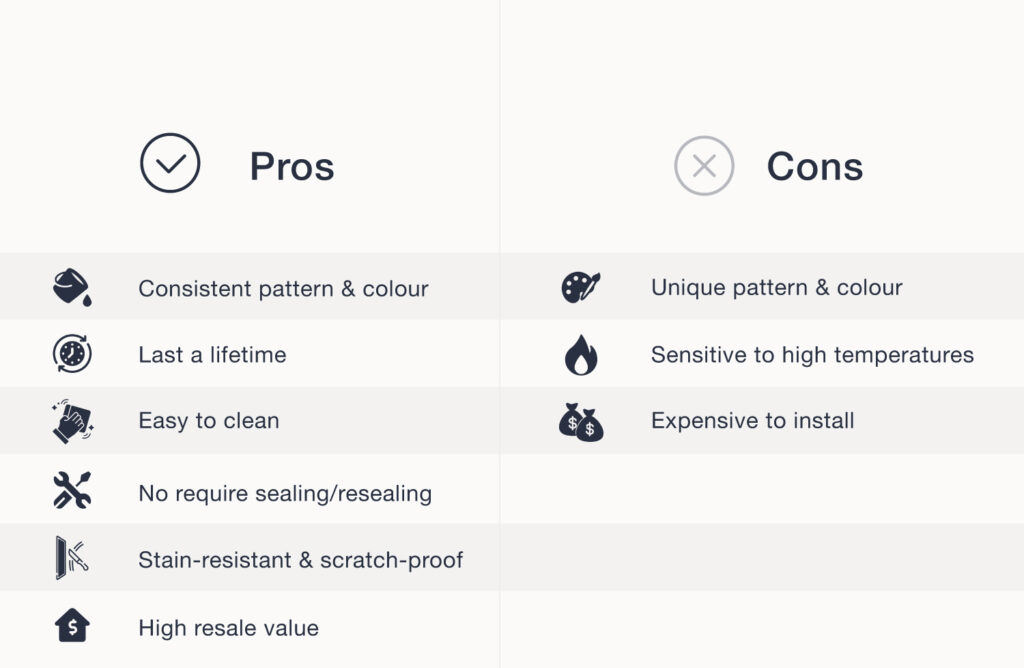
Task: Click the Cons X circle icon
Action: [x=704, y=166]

• • • • •

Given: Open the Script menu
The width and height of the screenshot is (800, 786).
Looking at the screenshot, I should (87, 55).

• • • • •

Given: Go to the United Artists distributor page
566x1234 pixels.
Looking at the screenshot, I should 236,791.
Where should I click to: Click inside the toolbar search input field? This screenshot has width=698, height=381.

• • • • •

→ WHAT NEEDS TO BE DONE
Each line of the entries that contains the word "Given" should be listed.

→ PROBLEM SOLUTION
Given: Open the Script menu
Given: Go to the United Artists distributor page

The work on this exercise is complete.